- Russian: Любимая девушка
- Directed by: Ivan Pyryev
- Written by: Pavel Nilin
- Starring: Marina Ladynina; Vsevolod Sanaev; Leonid Kmit; Aleksandr Zrazhevsky; Mariya Yarotskaya;
- Cinematography: Valentin Pavlov
- Music by: Lev Shvarts
- Release date: 1940;
- Running time: 83 minute
- Country: Soviet Union
- Language: Russian

= The Beloved (1940 film) =

1940 film

The Beloved (Любимая девушка) is a 1940 Soviet romantic drama film directed by Ivan Pyryev.

== Plot ==
Successful turner-multiplayer of one car factory Vasily, having received a new home, tries to persuade his girlfriend to move to him.

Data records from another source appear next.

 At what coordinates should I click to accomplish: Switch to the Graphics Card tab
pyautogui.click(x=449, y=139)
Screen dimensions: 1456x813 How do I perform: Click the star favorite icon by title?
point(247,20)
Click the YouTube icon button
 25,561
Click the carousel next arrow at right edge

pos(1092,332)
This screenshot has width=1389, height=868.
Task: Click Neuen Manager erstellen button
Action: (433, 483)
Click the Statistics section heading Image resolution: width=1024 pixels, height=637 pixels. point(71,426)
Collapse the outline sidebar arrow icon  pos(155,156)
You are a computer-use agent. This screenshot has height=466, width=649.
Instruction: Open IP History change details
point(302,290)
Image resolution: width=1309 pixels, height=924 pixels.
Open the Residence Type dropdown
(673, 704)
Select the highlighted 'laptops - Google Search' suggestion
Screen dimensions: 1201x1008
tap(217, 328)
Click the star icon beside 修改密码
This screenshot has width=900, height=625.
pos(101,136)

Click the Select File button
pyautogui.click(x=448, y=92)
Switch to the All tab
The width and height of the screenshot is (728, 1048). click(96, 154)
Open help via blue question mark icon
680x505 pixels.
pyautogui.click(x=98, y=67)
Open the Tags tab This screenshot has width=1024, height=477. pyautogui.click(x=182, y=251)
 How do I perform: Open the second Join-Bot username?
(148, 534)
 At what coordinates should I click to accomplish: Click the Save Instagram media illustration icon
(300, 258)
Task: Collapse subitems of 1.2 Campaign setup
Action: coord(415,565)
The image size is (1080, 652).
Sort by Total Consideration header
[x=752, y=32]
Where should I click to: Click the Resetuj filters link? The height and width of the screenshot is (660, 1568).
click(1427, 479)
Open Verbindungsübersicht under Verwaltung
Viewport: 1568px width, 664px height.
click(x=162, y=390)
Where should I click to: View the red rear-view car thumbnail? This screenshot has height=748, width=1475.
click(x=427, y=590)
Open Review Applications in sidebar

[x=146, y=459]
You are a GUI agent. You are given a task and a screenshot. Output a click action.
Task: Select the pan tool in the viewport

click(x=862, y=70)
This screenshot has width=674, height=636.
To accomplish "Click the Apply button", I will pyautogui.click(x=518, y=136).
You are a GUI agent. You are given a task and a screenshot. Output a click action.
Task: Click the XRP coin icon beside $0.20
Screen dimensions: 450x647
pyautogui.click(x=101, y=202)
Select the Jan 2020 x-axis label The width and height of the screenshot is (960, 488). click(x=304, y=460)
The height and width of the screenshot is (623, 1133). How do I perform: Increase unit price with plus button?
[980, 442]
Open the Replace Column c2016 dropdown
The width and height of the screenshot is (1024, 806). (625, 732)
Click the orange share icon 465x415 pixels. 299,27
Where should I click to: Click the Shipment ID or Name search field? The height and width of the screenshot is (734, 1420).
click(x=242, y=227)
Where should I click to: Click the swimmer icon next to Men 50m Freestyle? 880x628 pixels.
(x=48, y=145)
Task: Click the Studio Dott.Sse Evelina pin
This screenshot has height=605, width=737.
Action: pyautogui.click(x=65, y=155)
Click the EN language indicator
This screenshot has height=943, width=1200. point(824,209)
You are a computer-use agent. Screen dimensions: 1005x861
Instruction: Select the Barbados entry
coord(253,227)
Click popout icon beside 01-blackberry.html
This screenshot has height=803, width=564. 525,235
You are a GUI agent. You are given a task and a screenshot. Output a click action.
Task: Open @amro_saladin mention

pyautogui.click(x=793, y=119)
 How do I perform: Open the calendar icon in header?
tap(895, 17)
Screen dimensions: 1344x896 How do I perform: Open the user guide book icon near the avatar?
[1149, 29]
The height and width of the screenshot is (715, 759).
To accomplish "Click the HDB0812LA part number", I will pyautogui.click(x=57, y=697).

It would seem all right, but on the first day of their life together they quarrel, as a result of which Varya returns to her home. Soon she has a baby. Her family does everything possible to reconcile the couple.

== Starring ==
- Marina Ladynina as Varya Lugina
- Vsevolod Sanaev as Vasiliy Dobryakov
- Leonid Kmit as Viktor Simakov
- Aleksandr Zrazhevsky as Semyon Dementevich
- Mariya Yarotskaya as Evdikiya Petrovna
- Faina Ranevskaya as Marya Ivanovna
- Ivan Lobyzovskiy as Kostya Zaytsev (as I. Lobyzovskiy)
- Nikolai Nikitich as Judge
- Sergei Antimonov as Doorman in Maternity Home (uncredited)
- Pyotr Glebov as Spectator in the stands (uncredited)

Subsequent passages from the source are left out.